Aliás, o acórdão recorrido está em consonância com a jurisprudência deste STA que cita [a qual referindo-se mais concretamente à aplicação do art. 72º do CCP, tem igualmente relevância para a solução da questão essencial dos autos], bem como com a doutrina, pelo que não se justifica a reapreciação por este Supremo Tribunal.
É certo que as instâncias decidiram as questões em discussão de forma dissonante, quanto à interpretação dos pertinentes normativos do CCP e das normas do concurso (programa do procedimento) mas, tudo indicando que o acórdão recorrido decidiu com acerto, está excluída a necessidade da revista para uma melhor aplicação do direito.

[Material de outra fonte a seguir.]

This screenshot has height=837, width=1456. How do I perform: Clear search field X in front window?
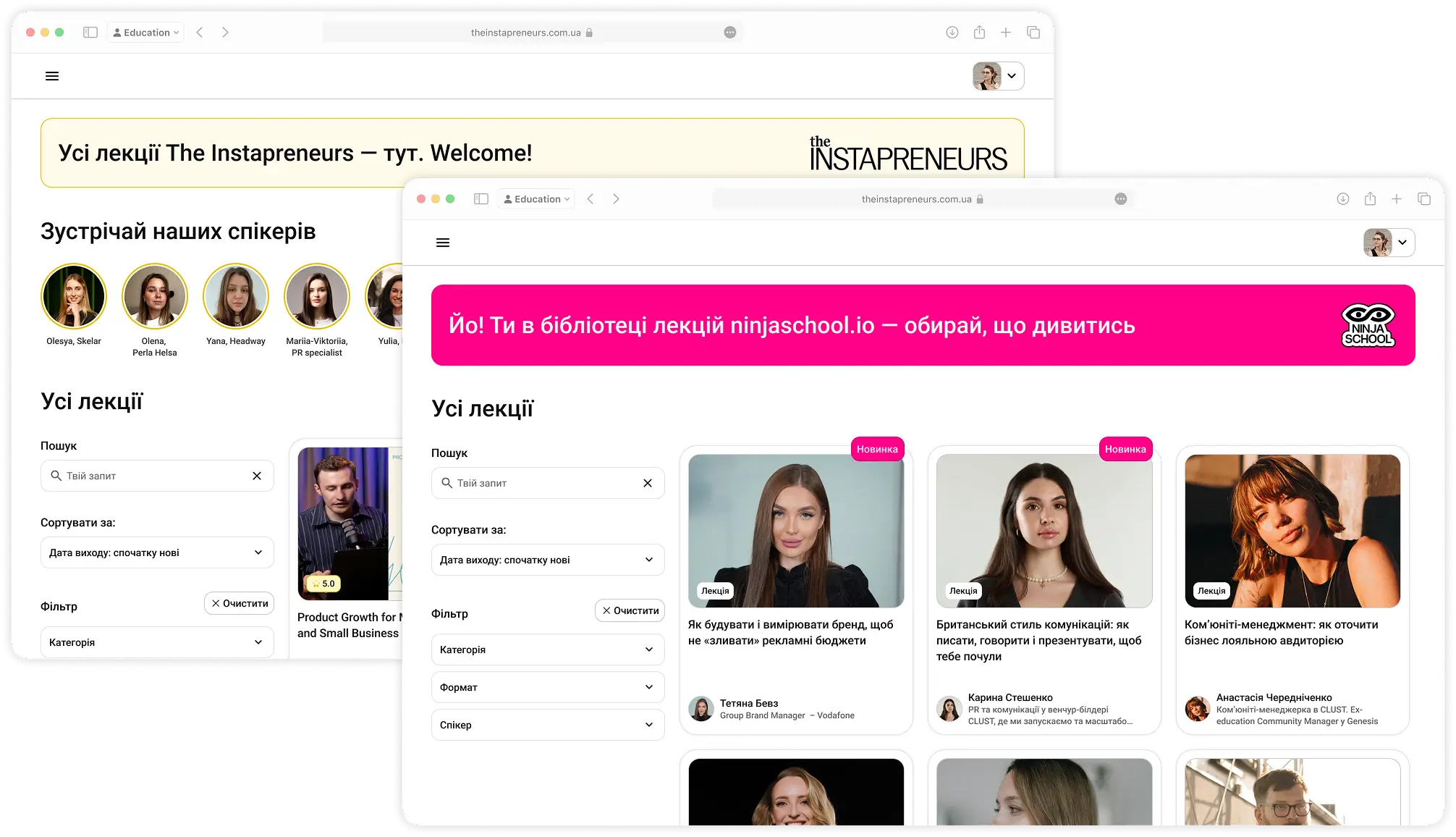coord(648,483)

Ao que acresce que as concretas questões, pelos termos como as mesmas se mostram enunciadas, não possuem um grau de dificuldade superior ao normal para este tipo de controvérsia, não se afigurando com particular relevância jurídica e social ou especial complexidade, sem que a possibilidade de replicação justifique postergar a regra da excepcionalidade da revista.

4. Decisão
Pelo exposto, acordam em não admitir a revista.
Custas pelas Recorrentes, dispensando-se o pagamento do remanescente da taxa de justiça, nos termos constantes do acórdão recorrido.

Lisboa, 21 de Fevereiro de 2024. – Teresa de Sousa (relatora) – José Veloso – Fonseca da Paz.